New submission from Graham Dumpleton:

In am embedded system, as the 'python' executable is itself not run and the 
Python interpreter is initialised in process explicitly using PyInitialize(), 
in order to find the location of the Python installation, an elaborate sequence 
of checks is run as implemented in calculate_path() of Modules/getpath.c.

The primary mechanism is usually to search for a 'python' executable on PATH 
and use that as a starting point. From that it then back tracks up the file 
system from the bin directory to arrive at what would be the perceived 
equivalent of PYTHONHOME. The lib/pythonX.Y directory under that for the 
matching version X.Y of Python being initialised would then be used.

Problems can often occur with the way this search is done though.

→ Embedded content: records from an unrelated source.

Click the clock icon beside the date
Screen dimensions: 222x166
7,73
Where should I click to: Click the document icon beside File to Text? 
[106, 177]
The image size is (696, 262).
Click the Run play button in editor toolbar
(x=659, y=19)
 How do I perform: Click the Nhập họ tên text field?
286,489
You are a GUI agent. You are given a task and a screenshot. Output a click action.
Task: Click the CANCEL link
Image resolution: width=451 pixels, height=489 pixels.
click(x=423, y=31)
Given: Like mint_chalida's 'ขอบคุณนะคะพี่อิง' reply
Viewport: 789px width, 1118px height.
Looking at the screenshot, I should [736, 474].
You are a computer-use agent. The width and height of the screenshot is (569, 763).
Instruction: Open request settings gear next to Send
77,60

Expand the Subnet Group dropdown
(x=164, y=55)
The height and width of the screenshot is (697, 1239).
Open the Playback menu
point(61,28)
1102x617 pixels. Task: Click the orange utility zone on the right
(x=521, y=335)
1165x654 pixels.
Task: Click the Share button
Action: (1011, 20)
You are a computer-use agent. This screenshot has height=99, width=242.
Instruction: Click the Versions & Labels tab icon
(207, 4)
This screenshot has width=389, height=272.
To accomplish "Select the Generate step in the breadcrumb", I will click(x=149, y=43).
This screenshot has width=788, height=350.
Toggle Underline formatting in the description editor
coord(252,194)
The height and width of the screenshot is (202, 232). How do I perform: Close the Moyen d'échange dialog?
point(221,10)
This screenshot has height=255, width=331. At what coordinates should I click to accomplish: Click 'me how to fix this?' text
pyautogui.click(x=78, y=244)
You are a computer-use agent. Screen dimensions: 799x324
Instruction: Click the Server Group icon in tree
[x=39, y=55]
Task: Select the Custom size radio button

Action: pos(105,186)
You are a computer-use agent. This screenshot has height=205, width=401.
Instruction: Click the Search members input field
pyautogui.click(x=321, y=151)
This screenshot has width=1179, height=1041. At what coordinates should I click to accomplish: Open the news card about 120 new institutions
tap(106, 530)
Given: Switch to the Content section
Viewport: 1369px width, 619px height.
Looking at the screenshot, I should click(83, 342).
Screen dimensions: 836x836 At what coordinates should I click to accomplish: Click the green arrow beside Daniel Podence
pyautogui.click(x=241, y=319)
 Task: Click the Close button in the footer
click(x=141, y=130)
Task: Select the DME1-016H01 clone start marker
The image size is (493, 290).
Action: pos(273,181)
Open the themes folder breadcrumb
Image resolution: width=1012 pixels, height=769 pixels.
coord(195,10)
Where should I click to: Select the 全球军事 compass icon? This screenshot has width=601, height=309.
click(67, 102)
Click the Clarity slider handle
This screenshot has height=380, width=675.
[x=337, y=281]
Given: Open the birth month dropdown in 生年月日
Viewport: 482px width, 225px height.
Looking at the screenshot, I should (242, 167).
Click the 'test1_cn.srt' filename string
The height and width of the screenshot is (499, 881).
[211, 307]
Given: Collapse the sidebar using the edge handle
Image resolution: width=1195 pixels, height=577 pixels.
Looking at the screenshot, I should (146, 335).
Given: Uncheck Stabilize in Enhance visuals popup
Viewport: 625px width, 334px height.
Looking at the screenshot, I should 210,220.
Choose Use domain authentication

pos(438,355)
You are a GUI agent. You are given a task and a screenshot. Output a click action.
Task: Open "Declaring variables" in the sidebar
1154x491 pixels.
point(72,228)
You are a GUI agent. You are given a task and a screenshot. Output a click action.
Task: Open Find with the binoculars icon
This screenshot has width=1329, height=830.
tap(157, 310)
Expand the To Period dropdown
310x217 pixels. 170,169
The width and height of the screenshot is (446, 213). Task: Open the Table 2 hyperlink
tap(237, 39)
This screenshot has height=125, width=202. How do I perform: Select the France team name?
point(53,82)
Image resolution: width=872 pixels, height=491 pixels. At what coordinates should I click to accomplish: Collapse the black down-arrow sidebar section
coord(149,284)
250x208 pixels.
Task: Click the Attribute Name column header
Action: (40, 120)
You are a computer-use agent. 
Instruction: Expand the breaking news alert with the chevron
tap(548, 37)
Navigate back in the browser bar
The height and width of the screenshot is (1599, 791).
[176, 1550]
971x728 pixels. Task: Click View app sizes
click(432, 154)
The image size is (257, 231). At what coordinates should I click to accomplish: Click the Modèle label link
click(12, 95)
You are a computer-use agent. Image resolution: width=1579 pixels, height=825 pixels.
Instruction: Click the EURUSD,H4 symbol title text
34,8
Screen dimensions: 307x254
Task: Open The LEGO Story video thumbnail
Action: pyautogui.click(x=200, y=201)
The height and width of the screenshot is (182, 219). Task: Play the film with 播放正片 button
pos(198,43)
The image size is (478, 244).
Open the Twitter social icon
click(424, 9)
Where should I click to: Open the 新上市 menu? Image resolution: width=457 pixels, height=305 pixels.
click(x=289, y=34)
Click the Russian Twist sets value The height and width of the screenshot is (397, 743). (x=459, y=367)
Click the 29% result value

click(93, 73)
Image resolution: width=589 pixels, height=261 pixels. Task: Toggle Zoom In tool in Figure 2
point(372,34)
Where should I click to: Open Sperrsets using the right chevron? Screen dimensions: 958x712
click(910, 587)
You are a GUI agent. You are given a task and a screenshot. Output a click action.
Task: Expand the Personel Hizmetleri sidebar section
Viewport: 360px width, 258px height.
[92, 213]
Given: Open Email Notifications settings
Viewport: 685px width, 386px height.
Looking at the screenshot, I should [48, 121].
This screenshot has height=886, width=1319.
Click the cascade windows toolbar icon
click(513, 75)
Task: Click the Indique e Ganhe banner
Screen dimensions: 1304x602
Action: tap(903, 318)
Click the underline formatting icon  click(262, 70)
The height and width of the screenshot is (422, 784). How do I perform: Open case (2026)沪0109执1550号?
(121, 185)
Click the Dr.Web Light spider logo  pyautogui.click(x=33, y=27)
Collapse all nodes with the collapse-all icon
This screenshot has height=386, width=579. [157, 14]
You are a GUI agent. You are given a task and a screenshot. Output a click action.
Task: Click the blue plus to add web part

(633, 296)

For example, if someone is not using the system Python installation but has 
installed a different version of Python under /usr/local. At run time, the 
correct Python shared library would be getting loaded from /usr/local/lib, but 
because the 'python' executable is found from /usr/bin, it uses /usr as 
sys.prefix instead of /usr/local.

This can cause two distinct problems.

The first is that there is no Python installation at all under /usr 
corresponding to the Python version which was embedded, with the result of it 
not being able to import 'site' module and therefore failing.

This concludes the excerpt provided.